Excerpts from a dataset
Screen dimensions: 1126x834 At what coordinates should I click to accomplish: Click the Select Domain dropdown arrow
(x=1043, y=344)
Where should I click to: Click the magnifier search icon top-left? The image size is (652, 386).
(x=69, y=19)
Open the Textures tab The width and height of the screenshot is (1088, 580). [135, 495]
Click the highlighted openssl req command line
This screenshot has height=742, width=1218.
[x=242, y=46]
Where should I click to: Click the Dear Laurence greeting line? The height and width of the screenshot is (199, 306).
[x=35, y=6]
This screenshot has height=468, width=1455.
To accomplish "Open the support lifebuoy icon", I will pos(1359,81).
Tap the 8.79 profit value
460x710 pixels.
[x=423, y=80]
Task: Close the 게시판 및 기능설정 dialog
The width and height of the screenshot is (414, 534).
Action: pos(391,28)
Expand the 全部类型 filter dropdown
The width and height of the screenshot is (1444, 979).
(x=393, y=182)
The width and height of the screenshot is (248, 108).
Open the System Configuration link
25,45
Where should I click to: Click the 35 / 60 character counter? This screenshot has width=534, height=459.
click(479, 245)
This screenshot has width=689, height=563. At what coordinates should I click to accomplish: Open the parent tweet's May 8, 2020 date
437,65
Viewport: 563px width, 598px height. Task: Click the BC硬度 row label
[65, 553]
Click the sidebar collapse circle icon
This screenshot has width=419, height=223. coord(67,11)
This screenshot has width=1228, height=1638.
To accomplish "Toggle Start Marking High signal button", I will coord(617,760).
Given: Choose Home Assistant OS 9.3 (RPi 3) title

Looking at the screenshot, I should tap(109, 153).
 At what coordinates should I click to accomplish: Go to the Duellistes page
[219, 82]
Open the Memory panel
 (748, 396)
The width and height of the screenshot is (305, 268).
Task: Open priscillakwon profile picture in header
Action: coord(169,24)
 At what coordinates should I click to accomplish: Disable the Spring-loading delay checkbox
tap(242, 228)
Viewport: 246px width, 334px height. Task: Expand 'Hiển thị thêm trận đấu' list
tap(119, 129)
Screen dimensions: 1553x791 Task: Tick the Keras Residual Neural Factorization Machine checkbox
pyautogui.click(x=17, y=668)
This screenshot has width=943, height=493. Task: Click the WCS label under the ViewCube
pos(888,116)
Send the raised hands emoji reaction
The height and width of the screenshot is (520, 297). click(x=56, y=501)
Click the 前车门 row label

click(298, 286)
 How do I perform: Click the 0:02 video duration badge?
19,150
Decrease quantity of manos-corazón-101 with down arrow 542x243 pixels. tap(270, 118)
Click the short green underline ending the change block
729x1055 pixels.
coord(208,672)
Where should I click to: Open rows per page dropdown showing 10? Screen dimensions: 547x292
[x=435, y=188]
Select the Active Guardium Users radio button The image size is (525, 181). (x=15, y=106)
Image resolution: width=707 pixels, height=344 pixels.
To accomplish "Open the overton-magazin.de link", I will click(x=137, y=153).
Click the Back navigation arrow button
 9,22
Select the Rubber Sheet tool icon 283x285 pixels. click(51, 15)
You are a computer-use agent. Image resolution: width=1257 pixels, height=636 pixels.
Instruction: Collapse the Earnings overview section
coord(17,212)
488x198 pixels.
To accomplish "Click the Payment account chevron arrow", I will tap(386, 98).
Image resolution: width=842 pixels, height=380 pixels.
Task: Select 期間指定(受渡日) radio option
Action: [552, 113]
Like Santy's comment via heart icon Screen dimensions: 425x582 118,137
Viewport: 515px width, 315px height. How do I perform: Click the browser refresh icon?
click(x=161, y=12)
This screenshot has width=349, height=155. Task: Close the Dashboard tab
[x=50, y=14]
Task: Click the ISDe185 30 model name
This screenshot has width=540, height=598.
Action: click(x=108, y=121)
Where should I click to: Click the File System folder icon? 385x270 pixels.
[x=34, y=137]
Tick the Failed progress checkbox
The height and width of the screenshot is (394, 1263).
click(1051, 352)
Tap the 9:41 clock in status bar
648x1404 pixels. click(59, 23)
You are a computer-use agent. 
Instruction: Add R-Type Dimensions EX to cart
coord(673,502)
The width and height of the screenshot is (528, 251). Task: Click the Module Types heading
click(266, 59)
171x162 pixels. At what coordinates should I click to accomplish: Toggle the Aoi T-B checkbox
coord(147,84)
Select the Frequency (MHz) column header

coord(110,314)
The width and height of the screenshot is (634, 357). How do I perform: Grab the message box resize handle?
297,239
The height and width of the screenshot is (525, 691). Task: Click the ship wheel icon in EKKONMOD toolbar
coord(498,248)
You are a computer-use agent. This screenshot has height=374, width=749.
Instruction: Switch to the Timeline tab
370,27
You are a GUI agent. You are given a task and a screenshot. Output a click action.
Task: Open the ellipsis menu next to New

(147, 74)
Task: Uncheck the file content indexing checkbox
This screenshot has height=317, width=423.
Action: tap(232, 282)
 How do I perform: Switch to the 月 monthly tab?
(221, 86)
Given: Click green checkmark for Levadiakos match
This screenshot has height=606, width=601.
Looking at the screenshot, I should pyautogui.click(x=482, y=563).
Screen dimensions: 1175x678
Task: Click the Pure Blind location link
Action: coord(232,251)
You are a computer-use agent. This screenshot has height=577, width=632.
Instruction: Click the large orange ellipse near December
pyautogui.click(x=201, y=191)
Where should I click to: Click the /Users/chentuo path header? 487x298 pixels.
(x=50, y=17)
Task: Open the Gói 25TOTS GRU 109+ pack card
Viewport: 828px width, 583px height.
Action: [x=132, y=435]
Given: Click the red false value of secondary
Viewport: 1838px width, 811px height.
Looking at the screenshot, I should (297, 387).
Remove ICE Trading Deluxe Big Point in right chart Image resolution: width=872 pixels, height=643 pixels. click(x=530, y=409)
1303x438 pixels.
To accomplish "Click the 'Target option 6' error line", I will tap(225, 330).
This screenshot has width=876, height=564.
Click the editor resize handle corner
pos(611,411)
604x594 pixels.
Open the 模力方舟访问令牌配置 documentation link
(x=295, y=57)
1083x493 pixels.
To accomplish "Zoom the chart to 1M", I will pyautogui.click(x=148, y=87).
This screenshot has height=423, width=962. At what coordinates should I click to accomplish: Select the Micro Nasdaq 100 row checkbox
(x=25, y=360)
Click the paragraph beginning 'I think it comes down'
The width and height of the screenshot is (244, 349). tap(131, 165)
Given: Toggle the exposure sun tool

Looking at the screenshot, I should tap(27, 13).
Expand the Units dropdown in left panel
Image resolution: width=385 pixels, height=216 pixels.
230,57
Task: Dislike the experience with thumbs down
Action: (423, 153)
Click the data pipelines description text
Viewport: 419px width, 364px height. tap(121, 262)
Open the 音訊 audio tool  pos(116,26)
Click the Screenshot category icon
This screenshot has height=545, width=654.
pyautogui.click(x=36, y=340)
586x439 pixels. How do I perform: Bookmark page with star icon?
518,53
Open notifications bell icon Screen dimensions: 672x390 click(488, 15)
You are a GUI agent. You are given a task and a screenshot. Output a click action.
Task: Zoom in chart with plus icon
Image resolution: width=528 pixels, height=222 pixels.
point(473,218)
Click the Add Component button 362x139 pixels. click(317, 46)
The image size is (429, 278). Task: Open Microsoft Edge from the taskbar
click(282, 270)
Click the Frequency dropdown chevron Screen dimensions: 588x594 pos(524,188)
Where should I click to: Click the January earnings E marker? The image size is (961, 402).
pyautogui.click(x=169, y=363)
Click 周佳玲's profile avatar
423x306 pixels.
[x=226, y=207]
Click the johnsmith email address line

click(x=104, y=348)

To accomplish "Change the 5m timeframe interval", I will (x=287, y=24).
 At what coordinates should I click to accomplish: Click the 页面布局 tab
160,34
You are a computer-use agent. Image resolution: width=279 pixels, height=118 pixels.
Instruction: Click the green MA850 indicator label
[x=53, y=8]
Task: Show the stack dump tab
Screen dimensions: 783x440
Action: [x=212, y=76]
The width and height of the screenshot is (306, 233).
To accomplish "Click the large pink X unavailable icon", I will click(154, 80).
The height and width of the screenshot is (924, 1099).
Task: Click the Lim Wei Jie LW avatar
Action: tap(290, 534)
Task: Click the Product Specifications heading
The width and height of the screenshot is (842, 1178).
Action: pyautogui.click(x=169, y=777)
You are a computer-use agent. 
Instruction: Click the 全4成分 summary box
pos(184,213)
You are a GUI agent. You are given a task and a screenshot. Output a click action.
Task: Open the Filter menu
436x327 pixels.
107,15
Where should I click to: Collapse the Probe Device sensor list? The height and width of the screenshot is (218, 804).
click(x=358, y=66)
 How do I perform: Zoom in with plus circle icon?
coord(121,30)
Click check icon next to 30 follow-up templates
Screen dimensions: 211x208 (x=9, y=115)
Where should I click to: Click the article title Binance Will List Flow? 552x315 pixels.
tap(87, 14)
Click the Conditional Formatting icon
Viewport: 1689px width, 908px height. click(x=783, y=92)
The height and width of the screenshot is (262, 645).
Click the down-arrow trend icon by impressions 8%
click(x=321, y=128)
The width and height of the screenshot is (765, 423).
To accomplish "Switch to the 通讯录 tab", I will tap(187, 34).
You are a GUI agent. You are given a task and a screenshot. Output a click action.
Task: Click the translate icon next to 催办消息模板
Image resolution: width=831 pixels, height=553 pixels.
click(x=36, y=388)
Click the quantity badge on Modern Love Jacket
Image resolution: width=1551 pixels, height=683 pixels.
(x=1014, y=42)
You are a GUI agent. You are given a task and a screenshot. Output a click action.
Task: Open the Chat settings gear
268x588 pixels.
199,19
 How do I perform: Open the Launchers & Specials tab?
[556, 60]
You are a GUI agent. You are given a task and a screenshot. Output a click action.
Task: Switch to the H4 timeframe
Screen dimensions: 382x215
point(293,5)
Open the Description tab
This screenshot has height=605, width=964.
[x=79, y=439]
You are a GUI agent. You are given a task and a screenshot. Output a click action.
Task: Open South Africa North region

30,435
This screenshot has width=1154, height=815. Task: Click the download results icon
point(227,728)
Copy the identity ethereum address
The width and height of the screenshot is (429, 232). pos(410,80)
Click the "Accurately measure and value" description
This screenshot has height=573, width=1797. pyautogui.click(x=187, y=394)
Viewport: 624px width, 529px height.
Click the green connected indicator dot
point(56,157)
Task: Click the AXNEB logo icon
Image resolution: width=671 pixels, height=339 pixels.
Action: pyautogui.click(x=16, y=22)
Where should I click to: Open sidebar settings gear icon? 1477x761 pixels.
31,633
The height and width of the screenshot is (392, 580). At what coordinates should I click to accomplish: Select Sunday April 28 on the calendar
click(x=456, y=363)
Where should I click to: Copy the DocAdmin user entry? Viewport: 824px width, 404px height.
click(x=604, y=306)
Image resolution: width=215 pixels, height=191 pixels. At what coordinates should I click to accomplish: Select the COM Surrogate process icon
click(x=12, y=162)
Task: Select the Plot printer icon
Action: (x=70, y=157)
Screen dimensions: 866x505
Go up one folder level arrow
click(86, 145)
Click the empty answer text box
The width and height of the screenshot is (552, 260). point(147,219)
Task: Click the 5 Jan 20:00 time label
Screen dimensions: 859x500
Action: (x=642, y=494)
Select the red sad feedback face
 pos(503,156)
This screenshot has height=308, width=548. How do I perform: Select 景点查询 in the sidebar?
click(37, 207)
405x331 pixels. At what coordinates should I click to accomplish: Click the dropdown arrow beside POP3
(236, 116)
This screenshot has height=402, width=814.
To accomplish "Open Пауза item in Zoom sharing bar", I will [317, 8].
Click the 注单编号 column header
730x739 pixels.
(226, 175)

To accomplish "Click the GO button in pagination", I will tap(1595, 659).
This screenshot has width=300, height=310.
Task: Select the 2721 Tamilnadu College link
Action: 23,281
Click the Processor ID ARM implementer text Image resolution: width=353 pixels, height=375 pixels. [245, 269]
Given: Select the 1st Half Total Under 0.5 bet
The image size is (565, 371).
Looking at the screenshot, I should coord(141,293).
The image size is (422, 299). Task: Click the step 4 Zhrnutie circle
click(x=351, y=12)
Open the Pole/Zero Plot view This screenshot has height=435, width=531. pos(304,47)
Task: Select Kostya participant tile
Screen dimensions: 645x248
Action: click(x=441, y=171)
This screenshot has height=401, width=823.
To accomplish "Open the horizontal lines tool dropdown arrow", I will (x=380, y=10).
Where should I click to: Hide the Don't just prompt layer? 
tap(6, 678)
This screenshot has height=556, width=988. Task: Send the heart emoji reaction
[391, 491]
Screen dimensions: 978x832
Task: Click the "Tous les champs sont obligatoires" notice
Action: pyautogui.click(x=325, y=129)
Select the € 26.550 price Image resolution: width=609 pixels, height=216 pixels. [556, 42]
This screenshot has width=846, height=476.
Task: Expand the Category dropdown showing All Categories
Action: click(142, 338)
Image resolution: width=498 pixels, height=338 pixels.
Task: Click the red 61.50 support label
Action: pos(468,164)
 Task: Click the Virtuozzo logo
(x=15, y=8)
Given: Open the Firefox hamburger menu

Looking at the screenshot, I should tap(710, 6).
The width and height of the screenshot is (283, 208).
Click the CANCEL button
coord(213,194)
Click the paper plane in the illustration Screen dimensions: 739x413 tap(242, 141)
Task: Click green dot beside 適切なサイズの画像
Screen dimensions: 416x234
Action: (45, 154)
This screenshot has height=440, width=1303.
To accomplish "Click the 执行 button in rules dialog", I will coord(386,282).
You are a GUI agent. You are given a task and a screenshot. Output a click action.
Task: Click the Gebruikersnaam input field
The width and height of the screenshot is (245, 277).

Problem details:
From the entries above, copy every line where the word "chart" shows up.

Solution:
Remove ICE Trading Deluxe Big Point in right chart Image resolution: width=872 pixels, height=643 pixels. click(x=530, y=409)
To accomplish "Zoom the chart to 1M", I will pyautogui.click(x=148, y=87).
Task: Zoom in chart with plus icon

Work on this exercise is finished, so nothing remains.